===== Datos de entrada =====

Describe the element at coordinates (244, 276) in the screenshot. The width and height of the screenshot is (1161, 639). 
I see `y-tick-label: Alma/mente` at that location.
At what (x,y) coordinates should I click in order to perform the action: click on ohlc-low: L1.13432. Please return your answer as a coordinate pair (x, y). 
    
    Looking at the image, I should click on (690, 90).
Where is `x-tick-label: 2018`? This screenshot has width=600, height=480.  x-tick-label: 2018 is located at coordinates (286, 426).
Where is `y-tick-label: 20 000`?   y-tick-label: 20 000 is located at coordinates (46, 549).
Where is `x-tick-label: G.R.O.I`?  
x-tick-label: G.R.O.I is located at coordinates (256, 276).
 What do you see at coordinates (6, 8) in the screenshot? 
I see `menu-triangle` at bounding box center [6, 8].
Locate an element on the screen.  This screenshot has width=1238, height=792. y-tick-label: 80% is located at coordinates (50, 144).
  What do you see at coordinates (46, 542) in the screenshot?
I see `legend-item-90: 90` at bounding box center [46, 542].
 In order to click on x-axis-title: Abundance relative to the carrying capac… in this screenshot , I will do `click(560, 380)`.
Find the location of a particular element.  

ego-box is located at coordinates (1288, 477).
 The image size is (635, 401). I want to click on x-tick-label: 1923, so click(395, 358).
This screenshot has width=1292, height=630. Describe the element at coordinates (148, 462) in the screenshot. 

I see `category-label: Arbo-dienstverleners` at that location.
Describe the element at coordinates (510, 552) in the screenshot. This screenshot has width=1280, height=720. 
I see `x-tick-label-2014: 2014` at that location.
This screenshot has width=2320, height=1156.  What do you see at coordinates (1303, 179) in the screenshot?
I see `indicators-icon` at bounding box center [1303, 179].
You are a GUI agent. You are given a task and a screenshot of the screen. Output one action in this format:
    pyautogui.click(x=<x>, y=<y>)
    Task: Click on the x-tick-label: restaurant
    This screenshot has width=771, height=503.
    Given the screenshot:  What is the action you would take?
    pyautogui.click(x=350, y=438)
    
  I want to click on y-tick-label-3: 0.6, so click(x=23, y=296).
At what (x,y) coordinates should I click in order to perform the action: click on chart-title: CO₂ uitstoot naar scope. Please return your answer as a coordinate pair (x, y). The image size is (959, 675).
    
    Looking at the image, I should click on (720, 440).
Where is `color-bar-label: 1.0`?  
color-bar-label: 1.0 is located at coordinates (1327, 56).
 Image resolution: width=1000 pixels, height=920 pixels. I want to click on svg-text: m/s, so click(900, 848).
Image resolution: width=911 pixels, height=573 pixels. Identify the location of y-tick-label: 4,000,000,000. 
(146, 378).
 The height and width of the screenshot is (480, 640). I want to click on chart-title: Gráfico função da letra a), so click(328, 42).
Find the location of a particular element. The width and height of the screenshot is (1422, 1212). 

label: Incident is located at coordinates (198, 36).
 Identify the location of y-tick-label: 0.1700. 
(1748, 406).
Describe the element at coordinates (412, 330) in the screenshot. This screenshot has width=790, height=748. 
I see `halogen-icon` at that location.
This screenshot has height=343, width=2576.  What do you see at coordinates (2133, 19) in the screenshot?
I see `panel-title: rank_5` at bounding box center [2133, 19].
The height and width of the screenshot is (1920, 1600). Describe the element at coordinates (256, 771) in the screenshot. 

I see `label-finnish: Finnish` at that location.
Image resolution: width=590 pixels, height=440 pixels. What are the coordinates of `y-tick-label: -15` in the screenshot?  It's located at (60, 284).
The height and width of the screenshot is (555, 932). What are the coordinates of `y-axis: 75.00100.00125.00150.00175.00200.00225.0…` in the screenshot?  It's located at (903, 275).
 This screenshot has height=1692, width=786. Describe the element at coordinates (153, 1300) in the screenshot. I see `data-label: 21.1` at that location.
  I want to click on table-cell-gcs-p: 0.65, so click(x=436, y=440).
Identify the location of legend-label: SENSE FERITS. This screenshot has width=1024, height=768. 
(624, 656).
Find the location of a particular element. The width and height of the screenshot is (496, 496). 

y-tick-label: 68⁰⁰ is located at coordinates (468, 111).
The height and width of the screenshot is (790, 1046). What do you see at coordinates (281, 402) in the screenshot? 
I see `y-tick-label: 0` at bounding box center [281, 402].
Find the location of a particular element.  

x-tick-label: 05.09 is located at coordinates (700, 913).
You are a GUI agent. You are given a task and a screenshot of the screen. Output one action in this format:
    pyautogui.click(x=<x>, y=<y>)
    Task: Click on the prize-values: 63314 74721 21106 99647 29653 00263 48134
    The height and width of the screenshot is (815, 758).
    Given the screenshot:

=====

- [Tarea a realizar]:
Reproduce todos los datos anteriores línea por línea, sin cambiar nada.

- [Resultado a continuación]:
Describe the element at coordinates (244, 276) in the screenshot. The width and height of the screenshot is (1161, 639). 
I see `y-tick-label: Alma/mente` at that location.
At what (x,y) coordinates should I click in order to perform the action: click on ohlc-low: L1.13432. Please return your answer as a coordinate pair (x, y). 
    
    Looking at the image, I should click on (690, 90).
Where is `x-tick-label: 2018`? This screenshot has width=600, height=480.  x-tick-label: 2018 is located at coordinates (286, 426).
Where is `y-tick-label: 20 000`?   y-tick-label: 20 000 is located at coordinates (46, 549).
Where is `x-tick-label: G.R.O.I`?  
x-tick-label: G.R.O.I is located at coordinates (256, 276).
 What do you see at coordinates (6, 8) in the screenshot? 
I see `menu-triangle` at bounding box center [6, 8].
Locate an element on the screen.  This screenshot has width=1238, height=792. y-tick-label: 80% is located at coordinates (50, 144).
  What do you see at coordinates (46, 542) in the screenshot?
I see `legend-item-90: 90` at bounding box center [46, 542].
 In order to click on x-axis-title: Abundance relative to the carrying capac… in this screenshot , I will do `click(560, 380)`.
Find the location of a particular element.  

ego-box is located at coordinates (1288, 477).
 The image size is (635, 401). I want to click on x-tick-label: 1923, so click(395, 358).
This screenshot has width=1292, height=630. Describe the element at coordinates (148, 462) in the screenshot. 

I see `category-label: Arbo-dienstverleners` at that location.
Describe the element at coordinates (510, 552) in the screenshot. This screenshot has width=1280, height=720. 
I see `x-tick-label-2014: 2014` at that location.
This screenshot has width=2320, height=1156.  What do you see at coordinates (1303, 179) in the screenshot?
I see `indicators-icon` at bounding box center [1303, 179].
You are a GUI agent. You are given a task and a screenshot of the screen. Output one action in this format:
    pyautogui.click(x=<x>, y=<y>)
    Task: Click on the x-tick-label: restaurant
    This screenshot has width=771, height=503.
    Given the screenshot:  What is the action you would take?
    pyautogui.click(x=350, y=438)
    
  I want to click on y-tick-label-3: 0.6, so click(x=23, y=296).
At what (x,y) coordinates should I click in order to perform the action: click on chart-title: CO₂ uitstoot naar scope. Please return your answer as a coordinate pair (x, y). The image size is (959, 675).
    
    Looking at the image, I should click on (720, 440).
Where is `color-bar-label: 1.0`?  
color-bar-label: 1.0 is located at coordinates (1327, 56).
 Image resolution: width=1000 pixels, height=920 pixels. I want to click on svg-text: m/s, so click(900, 848).
Image resolution: width=911 pixels, height=573 pixels. Identify the location of y-tick-label: 4,000,000,000. 
(146, 378).
 The height and width of the screenshot is (480, 640). I want to click on chart-title: Gráfico função da letra a), so click(328, 42).
Find the location of a particular element. The width and height of the screenshot is (1422, 1212). 

label: Incident is located at coordinates (198, 36).
 Identify the location of y-tick-label: 0.1700. 
(1748, 406).
Describe the element at coordinates (412, 330) in the screenshot. This screenshot has width=790, height=748. 
I see `halogen-icon` at that location.
This screenshot has height=343, width=2576.  What do you see at coordinates (2133, 19) in the screenshot?
I see `panel-title: rank_5` at bounding box center [2133, 19].
The height and width of the screenshot is (1920, 1600). Describe the element at coordinates (256, 771) in the screenshot. 

I see `label-finnish: Finnish` at that location.
Image resolution: width=590 pixels, height=440 pixels. What are the coordinates of `y-tick-label: -15` in the screenshot?  It's located at (60, 284).
The height and width of the screenshot is (555, 932). What are the coordinates of `y-axis: 75.00100.00125.00150.00175.00200.00225.0…` in the screenshot?  It's located at (903, 275).
 This screenshot has height=1692, width=786. Describe the element at coordinates (153, 1300) in the screenshot. I see `data-label: 21.1` at that location.
  I want to click on table-cell-gcs-p: 0.65, so click(x=436, y=440).
Identify the location of legend-label: SENSE FERITS. This screenshot has width=1024, height=768. 
(624, 656).
Find the location of a particular element. The width and height of the screenshot is (496, 496). 

y-tick-label: 68⁰⁰ is located at coordinates (468, 111).
The height and width of the screenshot is (790, 1046). What do you see at coordinates (281, 402) in the screenshot? 
I see `y-tick-label: 0` at bounding box center [281, 402].
Find the location of a particular element.  

x-tick-label: 05.09 is located at coordinates (700, 913).
You are a GUI agent. You are given a task and a screenshot of the screen. Output one action in this format:
    pyautogui.click(x=<x>, y=<y>)
    Task: Click on the prize-values: 63314 74721 21106 99647 29653 00263 48134
    The height and width of the screenshot is (815, 758).
    Given the screenshot:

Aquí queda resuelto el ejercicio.